2017 年 2017 巻 37 号 p. 134-153
This paper analyses the formation process of the Common European Asylum System (CEAS), with particular focus on the interaction between international organizations (IOs), namely, inter-organizational relations. It attempts to answer why and how the fundamental rights protection under the Dublin system has been improved.
Section 1 exhibits the background of the research. The Dublin system, which allocates the responsibility to examine an application for international protection lodged in an EU member state, has been criticized for the insufficient protection of asylum-seekers’ fundamental rights in particular member states. Although this problem emerged through interrelations vis-à-vis external actors other than EU institutions nor member states, such interaction has been largely ignored. As a corollary, the existing explanations for the formation of the CEAS have not paid due attention to the intersection of multiple actors as well as the outcome thereof.

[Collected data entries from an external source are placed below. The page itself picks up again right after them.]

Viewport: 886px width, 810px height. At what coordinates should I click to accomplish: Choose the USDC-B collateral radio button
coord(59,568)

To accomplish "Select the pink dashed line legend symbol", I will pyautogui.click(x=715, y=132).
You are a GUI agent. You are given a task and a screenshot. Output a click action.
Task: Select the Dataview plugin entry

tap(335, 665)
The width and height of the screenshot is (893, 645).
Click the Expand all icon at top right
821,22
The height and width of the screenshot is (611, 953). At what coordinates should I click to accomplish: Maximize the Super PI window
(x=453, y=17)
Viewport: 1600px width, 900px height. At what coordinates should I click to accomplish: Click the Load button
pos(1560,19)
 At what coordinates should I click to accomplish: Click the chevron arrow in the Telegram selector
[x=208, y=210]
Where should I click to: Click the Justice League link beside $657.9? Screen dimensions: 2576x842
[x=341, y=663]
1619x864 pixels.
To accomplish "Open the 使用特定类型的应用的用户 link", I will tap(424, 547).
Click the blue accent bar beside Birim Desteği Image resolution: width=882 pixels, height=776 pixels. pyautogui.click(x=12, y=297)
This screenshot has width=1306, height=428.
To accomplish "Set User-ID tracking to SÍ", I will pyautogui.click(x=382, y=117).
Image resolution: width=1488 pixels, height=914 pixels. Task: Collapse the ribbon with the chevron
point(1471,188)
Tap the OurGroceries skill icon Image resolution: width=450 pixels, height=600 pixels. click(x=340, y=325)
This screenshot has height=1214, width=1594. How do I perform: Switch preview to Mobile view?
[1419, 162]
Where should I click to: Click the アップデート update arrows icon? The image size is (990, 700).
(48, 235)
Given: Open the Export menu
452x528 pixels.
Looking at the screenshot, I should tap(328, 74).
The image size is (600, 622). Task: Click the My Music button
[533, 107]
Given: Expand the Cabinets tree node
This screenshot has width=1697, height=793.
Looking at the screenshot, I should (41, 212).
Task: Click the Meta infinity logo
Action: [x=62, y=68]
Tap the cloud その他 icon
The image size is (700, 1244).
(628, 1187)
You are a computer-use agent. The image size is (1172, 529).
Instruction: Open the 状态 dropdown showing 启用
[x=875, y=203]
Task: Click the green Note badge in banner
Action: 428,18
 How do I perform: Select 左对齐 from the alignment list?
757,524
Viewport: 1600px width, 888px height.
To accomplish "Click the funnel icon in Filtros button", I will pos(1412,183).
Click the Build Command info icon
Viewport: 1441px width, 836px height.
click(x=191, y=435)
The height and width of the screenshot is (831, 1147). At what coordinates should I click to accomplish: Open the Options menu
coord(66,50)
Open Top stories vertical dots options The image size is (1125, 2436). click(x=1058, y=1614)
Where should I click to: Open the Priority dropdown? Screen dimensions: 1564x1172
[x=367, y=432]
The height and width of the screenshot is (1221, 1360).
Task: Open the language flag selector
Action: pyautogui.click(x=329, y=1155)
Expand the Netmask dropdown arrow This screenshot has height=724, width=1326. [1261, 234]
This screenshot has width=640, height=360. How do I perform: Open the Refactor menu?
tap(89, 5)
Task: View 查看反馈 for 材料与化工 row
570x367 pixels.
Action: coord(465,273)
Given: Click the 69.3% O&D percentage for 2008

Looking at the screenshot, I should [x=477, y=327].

Against this background, Section 2 briefly reviews the existing literature with regard to the CEAS formation. It begins by criticizing the traditional debate between the member-state-governments-centric approach and the supranational-organizations-centric one. They are, so to speak, inward-looking thus cannot duly consider the interaction with external actors nor the information inflow from outside. Then the paper examines the external governance approach, thereby theoretically justifies focusing on inter-organizational relations. Particularly, this paper highlights the mode that can be called contestation between IOs, such as reference, criticism and indirect review.
Drawing on that framework, Section 3 traces how the legislation process of Dublin III regulation was influenced by criticism and indirect review by other IOs, specifically the Council of Europe (CoE) and the UN High Commissioner for Refugees (UNHCR). These organizations criticize some member states, specifically Greece, for the inadequate reception conditions, based on the information they gain on the ground. Although these criticisms themselves are not legally-binding, they gradually gained legal relevance by being referred to by the European Court of Human Rights, as well as the Court of Justice of the EU. Consequently, the recast regulation substantively reflected the criticisms raised by other IOs. After describing the development, this paper mentions twofold theoretical implications. First, it restates the contributions to the literature reviewed above. Second, it suggests connecting the viewpoint of inter-organizational relations with the literature on global constitutionalism and global democracy.
In the end, Section 4 summarizes the overall argument, and shows some remaining agenda.